***** Exercise data *****

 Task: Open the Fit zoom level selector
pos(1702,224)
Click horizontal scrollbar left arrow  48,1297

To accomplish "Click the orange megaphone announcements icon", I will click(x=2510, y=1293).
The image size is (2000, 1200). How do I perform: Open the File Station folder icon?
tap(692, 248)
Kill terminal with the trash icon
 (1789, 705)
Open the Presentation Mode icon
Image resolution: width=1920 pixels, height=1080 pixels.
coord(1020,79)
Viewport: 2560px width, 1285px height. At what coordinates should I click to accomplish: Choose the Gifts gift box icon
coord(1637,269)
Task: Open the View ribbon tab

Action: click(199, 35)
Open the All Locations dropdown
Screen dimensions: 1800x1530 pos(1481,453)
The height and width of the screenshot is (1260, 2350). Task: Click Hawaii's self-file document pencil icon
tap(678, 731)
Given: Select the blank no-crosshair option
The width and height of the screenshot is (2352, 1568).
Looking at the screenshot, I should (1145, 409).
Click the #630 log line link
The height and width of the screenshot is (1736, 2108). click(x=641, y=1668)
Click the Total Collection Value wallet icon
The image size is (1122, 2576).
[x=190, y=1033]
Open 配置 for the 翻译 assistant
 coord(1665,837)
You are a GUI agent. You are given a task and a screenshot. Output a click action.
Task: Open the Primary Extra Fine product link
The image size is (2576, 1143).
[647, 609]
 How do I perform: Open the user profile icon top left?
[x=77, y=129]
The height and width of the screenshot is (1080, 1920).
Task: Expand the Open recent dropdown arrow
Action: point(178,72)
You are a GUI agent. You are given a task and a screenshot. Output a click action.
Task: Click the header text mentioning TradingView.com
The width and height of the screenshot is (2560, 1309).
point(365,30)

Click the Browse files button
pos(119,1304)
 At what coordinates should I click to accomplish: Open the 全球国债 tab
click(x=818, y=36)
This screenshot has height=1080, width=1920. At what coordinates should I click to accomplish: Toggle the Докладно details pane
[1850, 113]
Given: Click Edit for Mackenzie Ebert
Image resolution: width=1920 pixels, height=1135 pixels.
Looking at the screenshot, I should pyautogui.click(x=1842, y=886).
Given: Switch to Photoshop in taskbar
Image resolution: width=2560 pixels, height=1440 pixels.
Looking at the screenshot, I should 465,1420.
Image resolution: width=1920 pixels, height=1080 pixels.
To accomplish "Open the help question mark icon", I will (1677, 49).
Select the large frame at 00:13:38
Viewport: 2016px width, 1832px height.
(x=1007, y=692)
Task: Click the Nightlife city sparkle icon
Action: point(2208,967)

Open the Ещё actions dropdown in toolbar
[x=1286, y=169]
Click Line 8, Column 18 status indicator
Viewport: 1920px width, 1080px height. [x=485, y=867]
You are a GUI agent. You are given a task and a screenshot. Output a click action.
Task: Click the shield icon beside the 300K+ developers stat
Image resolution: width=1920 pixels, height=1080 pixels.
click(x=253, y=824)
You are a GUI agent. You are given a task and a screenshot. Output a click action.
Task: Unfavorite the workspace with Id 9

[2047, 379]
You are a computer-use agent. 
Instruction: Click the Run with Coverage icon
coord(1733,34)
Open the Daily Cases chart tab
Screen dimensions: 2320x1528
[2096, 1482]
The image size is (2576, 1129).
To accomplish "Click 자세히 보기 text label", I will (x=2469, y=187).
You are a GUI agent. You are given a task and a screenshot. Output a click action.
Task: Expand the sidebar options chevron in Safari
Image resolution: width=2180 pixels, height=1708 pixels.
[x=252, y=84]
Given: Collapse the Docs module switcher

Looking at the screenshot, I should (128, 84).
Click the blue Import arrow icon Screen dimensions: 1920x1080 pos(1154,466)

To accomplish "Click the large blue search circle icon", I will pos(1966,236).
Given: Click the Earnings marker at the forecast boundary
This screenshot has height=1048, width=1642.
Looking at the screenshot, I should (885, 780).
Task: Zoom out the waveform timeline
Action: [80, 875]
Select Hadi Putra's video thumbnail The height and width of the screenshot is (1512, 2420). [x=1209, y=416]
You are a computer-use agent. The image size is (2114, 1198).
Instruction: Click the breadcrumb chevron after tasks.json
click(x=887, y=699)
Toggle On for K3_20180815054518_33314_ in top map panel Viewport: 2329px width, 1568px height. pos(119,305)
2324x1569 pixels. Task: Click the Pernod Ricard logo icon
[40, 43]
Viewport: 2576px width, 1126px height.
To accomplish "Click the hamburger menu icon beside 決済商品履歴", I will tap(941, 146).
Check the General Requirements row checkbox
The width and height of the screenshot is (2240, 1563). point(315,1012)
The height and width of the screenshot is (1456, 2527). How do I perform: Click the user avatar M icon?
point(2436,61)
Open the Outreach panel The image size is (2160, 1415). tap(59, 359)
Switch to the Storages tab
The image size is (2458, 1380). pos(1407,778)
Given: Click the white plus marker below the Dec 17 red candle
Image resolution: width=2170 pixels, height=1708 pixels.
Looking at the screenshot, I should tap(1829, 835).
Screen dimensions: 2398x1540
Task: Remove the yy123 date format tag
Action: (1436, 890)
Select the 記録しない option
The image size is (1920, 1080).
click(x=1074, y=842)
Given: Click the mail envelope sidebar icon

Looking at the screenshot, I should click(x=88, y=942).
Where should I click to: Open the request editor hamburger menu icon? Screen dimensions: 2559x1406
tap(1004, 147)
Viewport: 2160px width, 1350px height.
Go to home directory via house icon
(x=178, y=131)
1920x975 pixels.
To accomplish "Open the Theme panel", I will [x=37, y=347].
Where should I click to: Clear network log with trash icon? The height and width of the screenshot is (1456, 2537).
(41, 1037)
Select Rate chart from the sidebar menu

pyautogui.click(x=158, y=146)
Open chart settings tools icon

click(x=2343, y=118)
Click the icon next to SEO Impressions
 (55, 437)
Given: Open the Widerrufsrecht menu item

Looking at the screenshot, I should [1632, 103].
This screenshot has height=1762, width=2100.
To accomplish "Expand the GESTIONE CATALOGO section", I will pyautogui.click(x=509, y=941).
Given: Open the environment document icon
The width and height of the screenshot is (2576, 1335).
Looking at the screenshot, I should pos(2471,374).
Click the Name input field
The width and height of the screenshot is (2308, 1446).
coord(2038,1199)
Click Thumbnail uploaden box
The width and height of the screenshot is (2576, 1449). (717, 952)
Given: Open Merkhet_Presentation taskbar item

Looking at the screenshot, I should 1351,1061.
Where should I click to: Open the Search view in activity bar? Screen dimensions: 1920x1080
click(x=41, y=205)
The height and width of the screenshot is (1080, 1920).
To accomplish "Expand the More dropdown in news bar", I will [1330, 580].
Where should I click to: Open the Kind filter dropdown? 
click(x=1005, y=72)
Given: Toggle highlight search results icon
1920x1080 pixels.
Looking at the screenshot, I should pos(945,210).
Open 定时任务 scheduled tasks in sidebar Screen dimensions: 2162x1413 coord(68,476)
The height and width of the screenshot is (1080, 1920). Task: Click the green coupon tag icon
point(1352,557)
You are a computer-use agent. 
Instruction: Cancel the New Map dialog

*****

Task requirements
Each entry is to be written out exactly as it was given.

Solution
 Task: Open the Fit zoom level selector
pos(1702,224)
Click horizontal scrollbar left arrow  48,1297

To accomplish "Click the orange megaphone announcements icon", I will click(x=2510, y=1293).
The image size is (2000, 1200). How do I perform: Open the File Station folder icon?
tap(692, 248)
Kill terminal with the trash icon
 (1789, 705)
Open the Presentation Mode icon
Image resolution: width=1920 pixels, height=1080 pixels.
coord(1020,79)
Viewport: 2560px width, 1285px height. At what coordinates should I click to accomplish: Choose the Gifts gift box icon
coord(1637,269)
Task: Open the View ribbon tab

Action: click(199, 35)
Open the All Locations dropdown
Screen dimensions: 1800x1530 pos(1481,453)
The height and width of the screenshot is (1260, 2350). Task: Click Hawaii's self-file document pencil icon
tap(678, 731)
Given: Select the blank no-crosshair option
The width and height of the screenshot is (2352, 1568).
Looking at the screenshot, I should (1145, 409).
Click the #630 log line link
The height and width of the screenshot is (1736, 2108). click(x=641, y=1668)
Click the Total Collection Value wallet icon
The image size is (1122, 2576).
[x=190, y=1033]
Open 配置 for the 翻译 assistant
 coord(1665,837)
You are a GUI agent. You are given a task and a screenshot. Output a click action.
Task: Open the Primary Extra Fine product link
The image size is (2576, 1143).
[647, 609]
 How do I perform: Open the user profile icon top left?
[x=77, y=129]
The height and width of the screenshot is (1080, 1920).
Task: Expand the Open recent dropdown arrow
Action: point(178,72)
You are a GUI agent. You are given a task and a screenshot. Output a click action.
Task: Click the header text mentioning TradingView.com
The width and height of the screenshot is (2560, 1309).
point(365,30)

Click the Browse files button
pos(119,1304)
 At what coordinates should I click to accomplish: Open the 全球国债 tab
click(x=818, y=36)
This screenshot has height=1080, width=1920. At what coordinates should I click to accomplish: Toggle the Докладно details pane
[1850, 113]
Given: Click Edit for Mackenzie Ebert
Image resolution: width=1920 pixels, height=1135 pixels.
Looking at the screenshot, I should pyautogui.click(x=1842, y=886).
Given: Switch to Photoshop in taskbar
Image resolution: width=2560 pixels, height=1440 pixels.
Looking at the screenshot, I should 465,1420.
Image resolution: width=1920 pixels, height=1080 pixels.
To accomplish "Open the help question mark icon", I will (1677, 49).
Select the large frame at 00:13:38
Viewport: 2016px width, 1832px height.
(x=1007, y=692)
Task: Click the Nightlife city sparkle icon
Action: point(2208,967)

Open the Ещё actions dropdown in toolbar
[x=1286, y=169]
Click Line 8, Column 18 status indicator
Viewport: 1920px width, 1080px height. [x=485, y=867]
You are a GUI agent. You are given a task and a screenshot. Output a click action.
Task: Click the shield icon beside the 300K+ developers stat
Image resolution: width=1920 pixels, height=1080 pixels.
click(x=253, y=824)
You are a GUI agent. You are given a task and a screenshot. Output a click action.
Task: Unfavorite the workspace with Id 9

[2047, 379]
You are a computer-use agent. 
Instruction: Click the Run with Coverage icon
coord(1733,34)
Open the Daily Cases chart tab
Screen dimensions: 2320x1528
[2096, 1482]
The image size is (2576, 1129).
To accomplish "Click 자세히 보기 text label", I will (x=2469, y=187).
You are a GUI agent. You are given a task and a screenshot. Output a click action.
Task: Expand the sidebar options chevron in Safari
Image resolution: width=2180 pixels, height=1708 pixels.
[x=252, y=84]
Given: Collapse the Docs module switcher

Looking at the screenshot, I should (128, 84).
Click the blue Import arrow icon Screen dimensions: 1920x1080 pos(1154,466)

To accomplish "Click the large blue search circle icon", I will pos(1966,236).
Given: Click the Earnings marker at the forecast boundary
This screenshot has height=1048, width=1642.
Looking at the screenshot, I should (885, 780).
Task: Zoom out the waveform timeline
Action: [80, 875]
Select Hadi Putra's video thumbnail The height and width of the screenshot is (1512, 2420). [x=1209, y=416]
You are a computer-use agent. The image size is (2114, 1198).
Instruction: Click the breadcrumb chevron after tasks.json
click(x=887, y=699)
Toggle On for K3_20180815054518_33314_ in top map panel Viewport: 2329px width, 1568px height. pos(119,305)
2324x1569 pixels. Task: Click the Pernod Ricard logo icon
[40, 43]
Viewport: 2576px width, 1126px height.
To accomplish "Click the hamburger menu icon beside 決済商品履歴", I will tap(941, 146).
Check the General Requirements row checkbox
The width and height of the screenshot is (2240, 1563). point(315,1012)
The height and width of the screenshot is (1456, 2527). How do I perform: Click the user avatar M icon?
point(2436,61)
Open the Outreach panel The image size is (2160, 1415). tap(59, 359)
Switch to the Storages tab
The image size is (2458, 1380). pos(1407,778)
Given: Click the white plus marker below the Dec 17 red candle
Image resolution: width=2170 pixels, height=1708 pixels.
Looking at the screenshot, I should tap(1829, 835).
Screen dimensions: 2398x1540
Task: Remove the yy123 date format tag
Action: (1436, 890)
Select the 記録しない option
The image size is (1920, 1080).
click(x=1074, y=842)
Given: Click the mail envelope sidebar icon

Looking at the screenshot, I should click(x=88, y=942).
Where should I click to: Open the request editor hamburger menu icon? Screen dimensions: 2559x1406
tap(1004, 147)
Viewport: 2160px width, 1350px height.
Go to home directory via house icon
(x=178, y=131)
1920x975 pixels.
To accomplish "Open the Theme panel", I will [x=37, y=347].
Where should I click to: Clear network log with trash icon? The height and width of the screenshot is (1456, 2537).
(41, 1037)
Select Rate chart from the sidebar menu

pyautogui.click(x=158, y=146)
Open chart settings tools icon

click(x=2343, y=118)
Click the icon next to SEO Impressions
 (55, 437)
Given: Open the Widerrufsrecht menu item

Looking at the screenshot, I should [1632, 103].
This screenshot has height=1762, width=2100.
To accomplish "Expand the GESTIONE CATALOGO section", I will pyautogui.click(x=509, y=941).
Given: Open the environment document icon
The width and height of the screenshot is (2576, 1335).
Looking at the screenshot, I should pos(2471,374).
Click the Name input field
The width and height of the screenshot is (2308, 1446).
coord(2038,1199)
Click Thumbnail uploaden box
The width and height of the screenshot is (2576, 1449). (717, 952)
Given: Open Merkhet_Presentation taskbar item

Looking at the screenshot, I should 1351,1061.
Where should I click to: Open the Search view in activity bar? Screen dimensions: 1920x1080
click(x=41, y=205)
The height and width of the screenshot is (1080, 1920).
To accomplish "Expand the More dropdown in news bar", I will [1330, 580].
Where should I click to: Open the Kind filter dropdown? 
click(x=1005, y=72)
Given: Toggle highlight search results icon
1920x1080 pixels.
Looking at the screenshot, I should pos(945,210).
Open 定时任务 scheduled tasks in sidebar Screen dimensions: 2162x1413 coord(68,476)
The height and width of the screenshot is (1080, 1920). Task: Click the green coupon tag icon
point(1352,557)
You are a computer-use agent. 
Instruction: Cancel the New Map dialog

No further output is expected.